The perceived performance game

Raw performance matters, but perceived performance often matters more. A table that loads in 2 seconds but shows progress feels faster than one that loads in 1.5 seconds with a blank screen.

Techniques that help:

  • Prioritize above-the-fold — Render the first 20 rows before anything else. Users see content immediately.
  • Delay heavy columns — If a column requires expensive computation (parsing dates, formatting currencies), render a placeholder first and fill in asynchronously.
  • Animate loading — A shimmer effect on skeleton rows suggests activity. Static gray boxes feel stuck.
  • Respond to intent — If the user hovers near the scroll area, start prefetching the next page. Don't wait for the scroll event.

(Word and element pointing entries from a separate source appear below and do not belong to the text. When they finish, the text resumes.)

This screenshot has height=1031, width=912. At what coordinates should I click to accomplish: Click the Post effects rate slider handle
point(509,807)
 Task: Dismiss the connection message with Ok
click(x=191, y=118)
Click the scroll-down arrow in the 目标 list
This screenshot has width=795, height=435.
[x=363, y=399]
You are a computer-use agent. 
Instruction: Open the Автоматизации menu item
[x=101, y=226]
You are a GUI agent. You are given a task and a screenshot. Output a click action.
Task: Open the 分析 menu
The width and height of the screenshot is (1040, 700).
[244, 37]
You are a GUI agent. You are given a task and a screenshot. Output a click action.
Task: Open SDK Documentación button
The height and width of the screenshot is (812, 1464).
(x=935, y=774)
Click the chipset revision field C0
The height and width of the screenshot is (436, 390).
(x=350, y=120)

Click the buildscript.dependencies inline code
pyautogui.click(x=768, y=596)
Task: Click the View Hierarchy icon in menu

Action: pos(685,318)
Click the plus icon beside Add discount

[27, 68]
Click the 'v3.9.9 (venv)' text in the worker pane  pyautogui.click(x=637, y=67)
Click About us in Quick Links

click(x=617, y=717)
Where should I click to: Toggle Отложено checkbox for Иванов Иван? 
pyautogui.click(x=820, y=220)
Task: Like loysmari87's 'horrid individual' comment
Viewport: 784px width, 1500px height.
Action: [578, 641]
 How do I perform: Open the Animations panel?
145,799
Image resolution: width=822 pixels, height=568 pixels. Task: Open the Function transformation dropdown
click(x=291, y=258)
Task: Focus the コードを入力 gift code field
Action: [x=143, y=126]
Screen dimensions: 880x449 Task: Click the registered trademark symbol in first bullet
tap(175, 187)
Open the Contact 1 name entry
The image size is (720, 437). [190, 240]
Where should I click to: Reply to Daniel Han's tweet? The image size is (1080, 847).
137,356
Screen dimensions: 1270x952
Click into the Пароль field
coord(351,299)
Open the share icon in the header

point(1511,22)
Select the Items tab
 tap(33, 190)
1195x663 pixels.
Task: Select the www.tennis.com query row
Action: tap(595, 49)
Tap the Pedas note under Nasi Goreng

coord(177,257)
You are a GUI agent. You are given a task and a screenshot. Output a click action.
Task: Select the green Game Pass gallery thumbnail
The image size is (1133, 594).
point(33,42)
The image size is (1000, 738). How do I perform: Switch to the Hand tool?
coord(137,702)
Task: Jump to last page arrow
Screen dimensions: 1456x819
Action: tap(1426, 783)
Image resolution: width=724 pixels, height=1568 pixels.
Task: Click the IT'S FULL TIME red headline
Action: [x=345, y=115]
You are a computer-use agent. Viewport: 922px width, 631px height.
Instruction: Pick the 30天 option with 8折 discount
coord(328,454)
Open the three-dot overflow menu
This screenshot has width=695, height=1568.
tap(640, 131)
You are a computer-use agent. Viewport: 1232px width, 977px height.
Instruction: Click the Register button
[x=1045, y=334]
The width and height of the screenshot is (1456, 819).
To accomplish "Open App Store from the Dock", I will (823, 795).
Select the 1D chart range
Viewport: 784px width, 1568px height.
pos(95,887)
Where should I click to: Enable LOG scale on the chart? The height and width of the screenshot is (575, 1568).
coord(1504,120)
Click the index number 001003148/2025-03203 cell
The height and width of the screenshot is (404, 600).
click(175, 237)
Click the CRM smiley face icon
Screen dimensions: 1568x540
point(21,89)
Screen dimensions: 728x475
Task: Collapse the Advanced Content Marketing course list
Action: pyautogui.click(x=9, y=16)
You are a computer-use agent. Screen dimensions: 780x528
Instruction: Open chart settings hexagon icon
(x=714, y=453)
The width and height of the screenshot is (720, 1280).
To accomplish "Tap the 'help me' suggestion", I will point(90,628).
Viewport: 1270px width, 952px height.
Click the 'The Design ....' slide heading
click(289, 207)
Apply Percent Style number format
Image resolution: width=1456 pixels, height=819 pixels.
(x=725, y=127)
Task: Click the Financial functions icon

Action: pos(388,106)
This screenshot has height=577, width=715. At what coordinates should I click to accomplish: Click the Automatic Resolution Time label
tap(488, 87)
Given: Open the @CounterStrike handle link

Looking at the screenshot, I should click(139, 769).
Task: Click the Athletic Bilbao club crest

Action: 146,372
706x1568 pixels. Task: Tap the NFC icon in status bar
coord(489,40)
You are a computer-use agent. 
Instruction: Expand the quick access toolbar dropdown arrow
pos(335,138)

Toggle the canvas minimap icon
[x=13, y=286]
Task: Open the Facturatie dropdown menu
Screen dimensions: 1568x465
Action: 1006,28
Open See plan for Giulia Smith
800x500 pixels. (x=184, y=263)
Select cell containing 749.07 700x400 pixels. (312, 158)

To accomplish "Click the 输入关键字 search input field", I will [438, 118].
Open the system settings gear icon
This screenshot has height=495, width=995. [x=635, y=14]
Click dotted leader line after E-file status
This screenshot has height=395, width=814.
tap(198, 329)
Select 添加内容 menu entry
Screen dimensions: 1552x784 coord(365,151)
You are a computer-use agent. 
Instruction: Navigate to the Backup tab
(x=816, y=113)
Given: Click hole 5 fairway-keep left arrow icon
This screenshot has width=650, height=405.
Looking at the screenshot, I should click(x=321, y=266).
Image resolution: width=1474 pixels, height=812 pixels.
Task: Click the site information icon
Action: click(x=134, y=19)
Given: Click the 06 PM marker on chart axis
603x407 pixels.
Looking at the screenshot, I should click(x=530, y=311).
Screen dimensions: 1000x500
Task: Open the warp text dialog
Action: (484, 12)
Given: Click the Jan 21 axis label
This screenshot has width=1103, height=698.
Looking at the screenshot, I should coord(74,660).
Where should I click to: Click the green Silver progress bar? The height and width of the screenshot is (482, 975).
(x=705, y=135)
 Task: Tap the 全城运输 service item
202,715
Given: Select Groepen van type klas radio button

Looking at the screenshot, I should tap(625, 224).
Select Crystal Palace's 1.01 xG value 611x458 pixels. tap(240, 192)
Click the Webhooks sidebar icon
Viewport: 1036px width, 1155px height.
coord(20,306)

Accessibility considerations

Virtualization can break accessibility if you're not careful.

  • Keep row semantics — Use proper <table>, <tr>, <td> elements, not just divs. Screen readers understand tables.
  • Announce dynamic content — When new rows load, announce it via an ARIA live region (subtly—don't spam the user).
  • Keyboard navigation — Arrow keys should move focus between cells. This is hard with virtualization because the target cell might not be rendered yet. Focus management needs to account for this.
  • Don't break find-in-page — Browser ctrl+F won't find text in unrendered rows. This is a known limitation. Consider adding an in-app search as an alternative.

Gotchas that bite in production

  • Sticky header + virtualization — The virtual list usually only manages the body. Use a separate header layer pinned outside the scroll container so the header stays fixed while the body scrolls.
  • Dynamic column widths — Measure once (e.g. on first render or via a resize observer); avoid recalculating on every scroll or you get layout thrash.
  • Selection across unloaded rows — Store selected row IDs, not indices. When data is paginated or filtered, indices shift; IDs stay correct.

Wrapping up

Virtualizing large tables is less about picking the right library and more about understanding complexity vs. performance, server vs. client, raw speed vs. perceived speed. The specifics depend on your data shape, user workflows, and what "fast enough" means for your app.

Start simple—row virtualization with a proven library. Measure where users experience slowness. Add complexity (column virtualization, aggressive prefetching, hybrid filtering) only when you can point to a real problem it solves.

The goal isn't a table that handles 200k rows. It's a table that feels fast at 200k rows, loads what users need before they ask for it, and never leaves them staring at a spinner wondering if something broke.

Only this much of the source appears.